▸ **Given information**:
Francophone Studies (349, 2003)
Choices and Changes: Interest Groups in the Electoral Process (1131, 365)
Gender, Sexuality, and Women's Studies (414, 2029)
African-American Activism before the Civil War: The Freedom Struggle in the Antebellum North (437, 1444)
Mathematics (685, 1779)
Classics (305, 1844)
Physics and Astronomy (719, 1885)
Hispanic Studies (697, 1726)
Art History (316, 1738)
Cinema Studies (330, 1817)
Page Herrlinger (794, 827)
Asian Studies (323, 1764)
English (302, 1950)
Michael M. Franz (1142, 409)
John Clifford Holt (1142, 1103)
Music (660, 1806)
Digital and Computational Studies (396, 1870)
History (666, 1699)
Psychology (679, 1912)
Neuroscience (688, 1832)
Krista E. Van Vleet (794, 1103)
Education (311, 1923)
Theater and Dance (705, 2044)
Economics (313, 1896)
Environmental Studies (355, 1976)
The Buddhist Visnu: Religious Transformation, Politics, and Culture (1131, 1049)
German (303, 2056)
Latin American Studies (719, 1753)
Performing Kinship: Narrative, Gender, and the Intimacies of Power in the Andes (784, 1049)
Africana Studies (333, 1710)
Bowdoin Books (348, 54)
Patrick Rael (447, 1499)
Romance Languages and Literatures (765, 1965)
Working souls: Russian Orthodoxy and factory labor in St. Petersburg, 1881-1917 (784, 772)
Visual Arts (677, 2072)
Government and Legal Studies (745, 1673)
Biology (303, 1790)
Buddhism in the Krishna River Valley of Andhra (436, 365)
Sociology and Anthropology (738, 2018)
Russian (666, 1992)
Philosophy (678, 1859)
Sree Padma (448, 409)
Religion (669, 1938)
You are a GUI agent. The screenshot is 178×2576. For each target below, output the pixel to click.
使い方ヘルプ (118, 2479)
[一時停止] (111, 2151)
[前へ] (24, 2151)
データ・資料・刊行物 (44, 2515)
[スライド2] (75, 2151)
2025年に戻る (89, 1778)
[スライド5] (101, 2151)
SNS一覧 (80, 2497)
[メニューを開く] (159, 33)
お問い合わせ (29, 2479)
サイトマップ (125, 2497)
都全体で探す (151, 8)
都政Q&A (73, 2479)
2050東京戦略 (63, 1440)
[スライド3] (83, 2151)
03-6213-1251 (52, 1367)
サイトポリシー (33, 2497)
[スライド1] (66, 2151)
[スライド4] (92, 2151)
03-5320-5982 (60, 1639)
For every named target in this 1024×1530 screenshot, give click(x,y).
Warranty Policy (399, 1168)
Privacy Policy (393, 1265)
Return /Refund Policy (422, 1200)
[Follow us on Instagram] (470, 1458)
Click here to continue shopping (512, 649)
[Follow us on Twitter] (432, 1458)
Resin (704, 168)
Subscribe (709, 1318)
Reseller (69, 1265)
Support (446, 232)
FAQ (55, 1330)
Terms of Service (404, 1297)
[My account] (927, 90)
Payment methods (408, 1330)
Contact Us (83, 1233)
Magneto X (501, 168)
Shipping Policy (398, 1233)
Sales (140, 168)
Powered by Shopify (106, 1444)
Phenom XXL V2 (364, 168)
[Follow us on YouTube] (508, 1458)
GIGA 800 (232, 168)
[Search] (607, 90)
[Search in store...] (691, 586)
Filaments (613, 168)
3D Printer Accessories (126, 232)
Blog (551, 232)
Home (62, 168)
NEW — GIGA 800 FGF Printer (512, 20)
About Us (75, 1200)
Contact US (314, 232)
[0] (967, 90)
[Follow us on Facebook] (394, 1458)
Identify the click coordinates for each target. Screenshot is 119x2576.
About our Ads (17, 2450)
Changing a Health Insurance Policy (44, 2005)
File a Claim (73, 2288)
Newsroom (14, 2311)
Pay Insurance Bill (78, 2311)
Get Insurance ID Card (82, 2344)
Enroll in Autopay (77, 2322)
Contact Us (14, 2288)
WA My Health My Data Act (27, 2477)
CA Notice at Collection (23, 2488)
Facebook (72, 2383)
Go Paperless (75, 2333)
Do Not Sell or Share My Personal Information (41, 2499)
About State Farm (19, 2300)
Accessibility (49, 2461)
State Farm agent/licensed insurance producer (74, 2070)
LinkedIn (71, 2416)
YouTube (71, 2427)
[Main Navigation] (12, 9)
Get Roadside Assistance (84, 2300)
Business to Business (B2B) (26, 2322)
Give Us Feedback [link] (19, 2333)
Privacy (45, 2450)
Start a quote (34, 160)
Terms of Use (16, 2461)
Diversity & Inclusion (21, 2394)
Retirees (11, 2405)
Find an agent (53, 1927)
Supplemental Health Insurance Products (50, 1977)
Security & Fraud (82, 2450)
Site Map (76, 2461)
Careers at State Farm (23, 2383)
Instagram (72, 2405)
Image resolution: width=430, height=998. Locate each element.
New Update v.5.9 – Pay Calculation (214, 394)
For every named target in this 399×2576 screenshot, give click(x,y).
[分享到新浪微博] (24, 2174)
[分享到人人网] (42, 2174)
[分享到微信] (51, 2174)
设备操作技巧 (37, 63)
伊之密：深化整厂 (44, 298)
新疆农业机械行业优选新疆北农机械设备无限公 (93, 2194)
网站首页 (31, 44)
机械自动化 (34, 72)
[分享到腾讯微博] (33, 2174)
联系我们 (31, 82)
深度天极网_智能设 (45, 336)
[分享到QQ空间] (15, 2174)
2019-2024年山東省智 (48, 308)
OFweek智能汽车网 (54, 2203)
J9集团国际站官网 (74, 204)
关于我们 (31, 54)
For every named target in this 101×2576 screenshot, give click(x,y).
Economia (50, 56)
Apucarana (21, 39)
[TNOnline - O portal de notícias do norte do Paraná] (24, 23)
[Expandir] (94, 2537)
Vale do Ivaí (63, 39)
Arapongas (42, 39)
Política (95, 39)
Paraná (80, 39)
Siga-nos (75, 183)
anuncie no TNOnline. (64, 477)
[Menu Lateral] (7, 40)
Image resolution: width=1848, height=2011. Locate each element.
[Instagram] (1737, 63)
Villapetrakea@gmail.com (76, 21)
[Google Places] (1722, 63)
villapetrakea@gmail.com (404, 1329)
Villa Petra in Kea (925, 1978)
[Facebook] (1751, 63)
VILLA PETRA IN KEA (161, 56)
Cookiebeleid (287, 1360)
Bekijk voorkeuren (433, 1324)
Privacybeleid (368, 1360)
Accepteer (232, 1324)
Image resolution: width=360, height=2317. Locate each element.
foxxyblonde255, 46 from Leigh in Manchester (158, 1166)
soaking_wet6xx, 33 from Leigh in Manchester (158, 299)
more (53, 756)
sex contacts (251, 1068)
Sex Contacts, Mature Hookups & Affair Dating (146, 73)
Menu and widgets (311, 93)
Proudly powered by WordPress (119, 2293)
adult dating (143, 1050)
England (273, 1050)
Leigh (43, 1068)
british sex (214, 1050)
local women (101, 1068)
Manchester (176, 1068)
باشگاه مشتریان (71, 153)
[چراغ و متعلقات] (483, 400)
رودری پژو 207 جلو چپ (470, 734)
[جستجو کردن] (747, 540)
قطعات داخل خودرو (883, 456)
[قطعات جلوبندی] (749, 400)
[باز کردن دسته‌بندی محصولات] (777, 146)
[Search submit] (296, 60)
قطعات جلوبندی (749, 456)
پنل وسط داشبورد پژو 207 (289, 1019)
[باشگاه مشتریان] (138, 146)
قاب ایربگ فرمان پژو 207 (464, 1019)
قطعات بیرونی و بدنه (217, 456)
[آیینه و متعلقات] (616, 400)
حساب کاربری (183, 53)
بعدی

▸ **Aim of the exercise**:
Reproduce the entries above exactly, but only the lines between the line holding "Reseller (69, 1265)" and the line holding "Home (62, 168)", inclusive.

▸ **Solution to this problem**:
Reseller (69, 1265)
Support (446, 232)
FAQ (55, 1330)
Terms of Service (404, 1297)
[My account] (927, 90)
Payment methods (408, 1330)
Contact Us (83, 1233)
Magneto X (501, 168)
Shipping Policy (398, 1233)
Sales (140, 168)
Powered by Shopify (106, 1444)
Phenom XXL V2 (364, 168)
[Follow us on YouTube] (508, 1458)
GIGA 800 (232, 168)
[Search] (607, 90)
[Search in store...] (691, 586)
Filaments (613, 168)
3D Printer Accessories (126, 232)
Blog (551, 232)
Home (62, 168)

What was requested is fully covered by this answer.